Beginning to feel a bit nervous because of the blatant lack of interest in the franchise, Paramount ended up cancelling “Transformers 7”, which was slated to be released in June 2019. But, in a twist of events that surprised nobody, The Hollywood Reporter announced in May 2020 that “Transformers 7” was back on the schedule, this time landing a 2022 release date. The report was quickly followed by the release of 6-part animated Transformers series on Netflix, proving that both Hasbro and Paramount are determined to fix the franchise they have been actively driving into a wall for the past decade.
Oh, god…where do we even start with this one?

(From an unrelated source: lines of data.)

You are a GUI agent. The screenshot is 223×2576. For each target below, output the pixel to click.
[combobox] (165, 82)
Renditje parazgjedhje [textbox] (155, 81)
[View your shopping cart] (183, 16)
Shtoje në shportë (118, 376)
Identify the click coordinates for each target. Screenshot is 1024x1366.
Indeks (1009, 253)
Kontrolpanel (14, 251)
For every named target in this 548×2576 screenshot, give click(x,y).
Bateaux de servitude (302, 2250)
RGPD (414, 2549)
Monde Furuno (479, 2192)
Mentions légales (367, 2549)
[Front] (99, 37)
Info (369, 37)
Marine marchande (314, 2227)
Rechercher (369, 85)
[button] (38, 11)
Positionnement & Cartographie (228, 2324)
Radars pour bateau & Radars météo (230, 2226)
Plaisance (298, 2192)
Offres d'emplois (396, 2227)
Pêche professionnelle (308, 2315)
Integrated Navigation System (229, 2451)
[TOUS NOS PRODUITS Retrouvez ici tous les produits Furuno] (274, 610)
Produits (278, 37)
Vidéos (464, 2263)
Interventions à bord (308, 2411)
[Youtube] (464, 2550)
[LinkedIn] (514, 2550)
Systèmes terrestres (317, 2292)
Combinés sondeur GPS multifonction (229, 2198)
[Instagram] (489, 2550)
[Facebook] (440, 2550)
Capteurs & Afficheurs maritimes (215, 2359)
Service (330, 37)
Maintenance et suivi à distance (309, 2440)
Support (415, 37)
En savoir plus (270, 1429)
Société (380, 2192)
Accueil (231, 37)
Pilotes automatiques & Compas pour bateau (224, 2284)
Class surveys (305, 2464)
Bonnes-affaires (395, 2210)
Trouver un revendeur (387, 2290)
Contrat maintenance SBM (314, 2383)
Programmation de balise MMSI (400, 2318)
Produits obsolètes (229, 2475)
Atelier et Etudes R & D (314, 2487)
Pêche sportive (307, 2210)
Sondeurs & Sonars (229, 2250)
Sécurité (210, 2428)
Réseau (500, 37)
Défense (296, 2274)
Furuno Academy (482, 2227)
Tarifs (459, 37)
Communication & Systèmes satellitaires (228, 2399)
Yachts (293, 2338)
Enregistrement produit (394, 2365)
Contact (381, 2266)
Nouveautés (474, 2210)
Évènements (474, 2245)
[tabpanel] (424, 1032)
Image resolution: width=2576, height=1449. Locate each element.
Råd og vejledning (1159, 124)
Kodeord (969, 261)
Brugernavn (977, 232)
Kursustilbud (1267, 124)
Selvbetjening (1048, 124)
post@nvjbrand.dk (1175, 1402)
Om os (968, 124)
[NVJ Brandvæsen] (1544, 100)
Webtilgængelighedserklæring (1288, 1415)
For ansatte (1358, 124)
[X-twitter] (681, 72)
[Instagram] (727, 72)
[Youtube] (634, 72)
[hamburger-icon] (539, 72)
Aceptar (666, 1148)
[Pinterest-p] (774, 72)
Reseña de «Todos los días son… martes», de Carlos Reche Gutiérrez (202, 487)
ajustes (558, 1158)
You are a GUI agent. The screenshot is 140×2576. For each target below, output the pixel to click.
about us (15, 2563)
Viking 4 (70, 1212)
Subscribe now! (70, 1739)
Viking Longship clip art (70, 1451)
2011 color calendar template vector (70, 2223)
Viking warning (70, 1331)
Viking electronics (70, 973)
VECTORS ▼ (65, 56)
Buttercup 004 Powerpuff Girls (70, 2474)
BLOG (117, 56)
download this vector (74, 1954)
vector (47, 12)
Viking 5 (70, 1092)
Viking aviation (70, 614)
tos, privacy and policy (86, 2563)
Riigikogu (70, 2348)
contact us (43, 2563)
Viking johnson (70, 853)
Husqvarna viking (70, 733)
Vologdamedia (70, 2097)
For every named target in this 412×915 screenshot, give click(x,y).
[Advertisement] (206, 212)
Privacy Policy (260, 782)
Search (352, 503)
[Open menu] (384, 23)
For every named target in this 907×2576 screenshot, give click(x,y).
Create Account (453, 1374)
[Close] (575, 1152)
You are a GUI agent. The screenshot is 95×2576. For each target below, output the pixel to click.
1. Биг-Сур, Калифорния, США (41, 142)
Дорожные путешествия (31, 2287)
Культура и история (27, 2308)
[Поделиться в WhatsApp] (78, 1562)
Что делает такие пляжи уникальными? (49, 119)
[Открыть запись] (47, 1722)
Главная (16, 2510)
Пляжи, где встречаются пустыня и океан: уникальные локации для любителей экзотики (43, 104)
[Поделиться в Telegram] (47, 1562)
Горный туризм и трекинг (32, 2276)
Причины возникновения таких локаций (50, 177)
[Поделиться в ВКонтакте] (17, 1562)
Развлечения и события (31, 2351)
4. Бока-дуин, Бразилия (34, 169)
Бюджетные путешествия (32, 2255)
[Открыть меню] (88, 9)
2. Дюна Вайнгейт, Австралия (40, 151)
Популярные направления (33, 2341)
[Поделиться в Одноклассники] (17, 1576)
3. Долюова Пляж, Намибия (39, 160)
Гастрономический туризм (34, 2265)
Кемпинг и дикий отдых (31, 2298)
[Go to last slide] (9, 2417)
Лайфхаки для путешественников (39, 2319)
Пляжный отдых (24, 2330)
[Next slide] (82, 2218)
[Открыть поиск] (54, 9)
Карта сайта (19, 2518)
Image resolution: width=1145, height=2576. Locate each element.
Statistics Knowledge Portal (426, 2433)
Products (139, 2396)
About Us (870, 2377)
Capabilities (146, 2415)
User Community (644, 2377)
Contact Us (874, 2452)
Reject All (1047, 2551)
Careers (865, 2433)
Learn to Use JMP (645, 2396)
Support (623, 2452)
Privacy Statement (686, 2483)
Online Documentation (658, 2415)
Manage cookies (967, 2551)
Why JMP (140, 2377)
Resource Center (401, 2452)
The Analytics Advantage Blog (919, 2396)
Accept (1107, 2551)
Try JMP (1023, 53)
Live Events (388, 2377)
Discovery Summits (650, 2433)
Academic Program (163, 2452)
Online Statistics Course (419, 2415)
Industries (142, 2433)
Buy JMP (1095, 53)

It’s almost crazy to think that the last good “Terminator” movie came out almost 30 years ago. Especially when we know there have been 4 more movies released since then. After director James Cameron brought us “The Terminator” in 1984 and “Terminator 2: Judgement Day” in 1991 (which is still considered to be one of the greatest action films of all time), studios decided to carry on with the franchise without its creator. And, to this day, none have been able to accomplish that successfully.
Following the underwhelming “T3: Rise Of The Machines” in 2003, studio execs opted to take a different approach, and the franchise was rebooted by director McG in 2009 with the universally despised “Terminator: Salvation”, which drifted away from its original cast and took a heavy science-fiction spin with the storyline. “Salvation” was one of the most expensive movies ever made at the time, but it completely failed to interest audiences, and the planned sequels were cancelled a few months after the film’s release.
But Skydance and Paramount Pictures refused to back down, and in 2015, they rebooted the franchise once again with “Terminator: Genisys”, which marked the return of Arnold Schwarzenegger as the iconic T-800 after a 12-year hiatus. Unfortunately, it quickly proved to be another miss, as the bland and repetitive movie was plagued with negative reviews and brutally failed to meet expectations at the box office. Fans were utterly disappointed by “Genisys” (mainly due to the film’s ultimate plot twist being unceremoniously spoiled in the trailer months ahead of the release), and the planned trilogy for this new incarnation was quietly scrapped by the studio.
And then, because the message wasn’t clear enough, Paramount teamed up with 20th Century Fox to attempt yet another reboot of the series. “Terminator: Dark Fate” came out in 2019, erasing the four previous films from the franchise’s timeline, and claiming to be the one true sequel to 1991’s “Judgement Day”. But, despite building some mild hype with a decent first trailer (which teased the return of Linda Hamilton as Sarah Connor), “Dark Fate” crashed and burned at the box office, losing the studio $130 Million. It became one of the most disliked entries in the series, making audiences realize that the Terminator franchise has been trying to tell the exact same story over and over again for the past 30 years, in a desperate attempt to recapture the magic of the first two films.
While the state of the franchise is currently up in the air, even MacKenzie Davis (who played one of the main characters in “Dark Fate”) seems doubtful that the planned sequels will ever be made, saying in an interview with NME that at this point, “thinking there would be a demand for a seventh film is quite insane.”